With his Message to the Pontifical Mission Societies (Pontificie Opere Missionarie, POM), Pope Francis has warned of various pathologies that risk disfiguring missionary activity, obscuring the action of grace.
The Message of Pope Francis to the Pontifical Mission Societies is a strong text, with concrete indications, that points out the only real source of the Church’s missionary action. He warns against certain pathologies, which he calls by name, which risk distorting the very nature of mission.
Mission, explains Pope Francis, is not the fruit of the application of “secular notions of activism or technical-professional competence,” but is born from the “overflowing joy” that “the Lord gives us,” which is the fruit of the Holy Spirit. This joy, which no one can give on their own initiative, is a grace. Being missionary means reverberating the great and unmerited gift that has been received; that is, reflecting the light of Another, as the moon reflects the light of the sun. “In every human context,” the Pope writes, “witnesses are those who vouch for what someone else has done. In this sense, and only in this sense, can we be witnesses of Christ and His Spirit.” It is that mysterium lunae, the mystery of the moon, so dear to the Fathers of the Church of the first century, which makes clear that the Church lives moment by moment by the grace of Christ. Like the moon, the Church does not shine with her own light; and when she looks too much to herself or trusts in her own abilities, she ends up being self-referential and no longer gives light to anyone.
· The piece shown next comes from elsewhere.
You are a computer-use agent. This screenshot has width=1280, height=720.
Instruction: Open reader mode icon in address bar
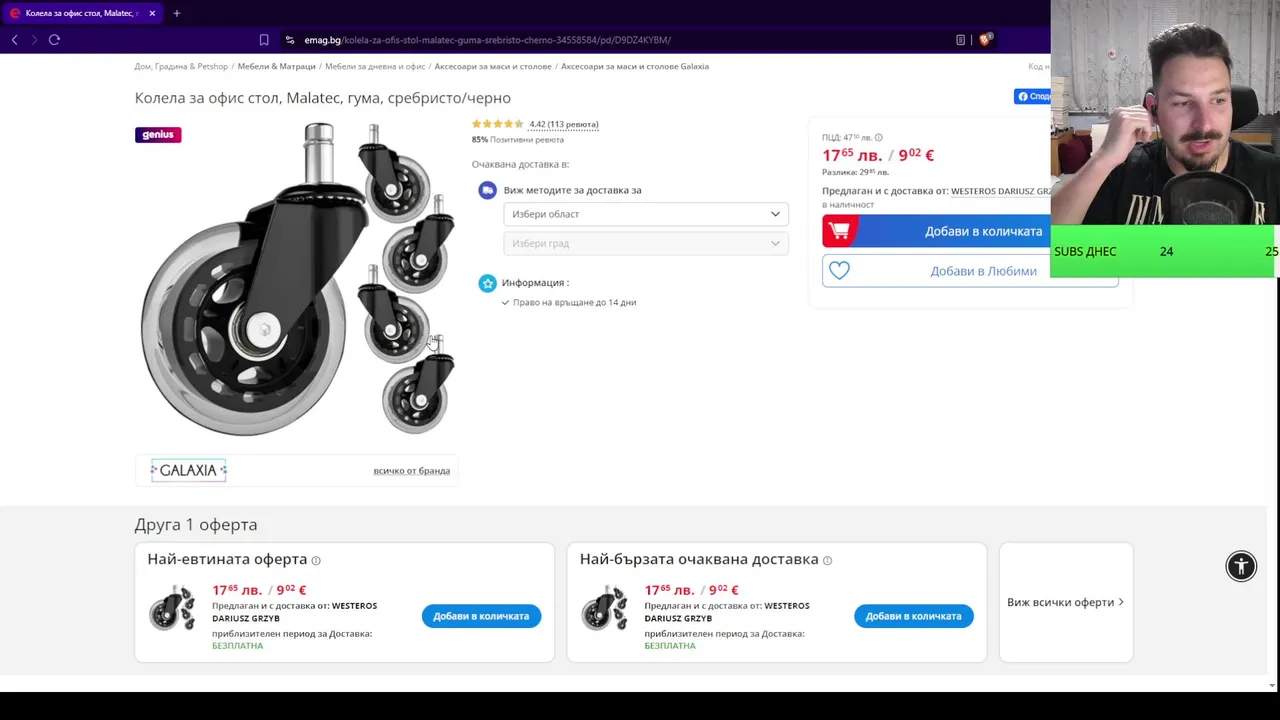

The origin of this message is contained in the Apostolic Exhortation Evangelii gaudium, the text that has charted the path of the present pontificate. Pope Francis recalls that the proclamation of the Gospel and the profession of the Christian faith are something entirely different from any kind of political, cultural, psychological, or religious proselytism. The Church grows in the world through attraction, and “If one follows Jesus, happy to be attracted by him, others will take notice. They may even be astonished.”
The message to the POM makes clear the Pope’s intention to curb the tendency to consider mission as something elitist, to be directed and managed from behind a desk, by means of strategies that achieve a certain “awareness” through discussions, appeals, activism, training programs. It is clear, too, from the papal test published today that the Bishop considers this a present risk; and so his words have relevance far beyond the Pontifical Mission Societies to whom they are addressed. To avoid self-absorption, control anxiety, and the delegation of missionary activity to “a superior class of specialists” who see ordinary baptized people as an inert mass to be reanimated and mobilised, Pope Francis recalls some of the distinctive traits of Christian mission: gratitude and gratuitousness; humility; closeness to people’s lives, meeting them where and as they are; and a preference for the little ones and for the poor.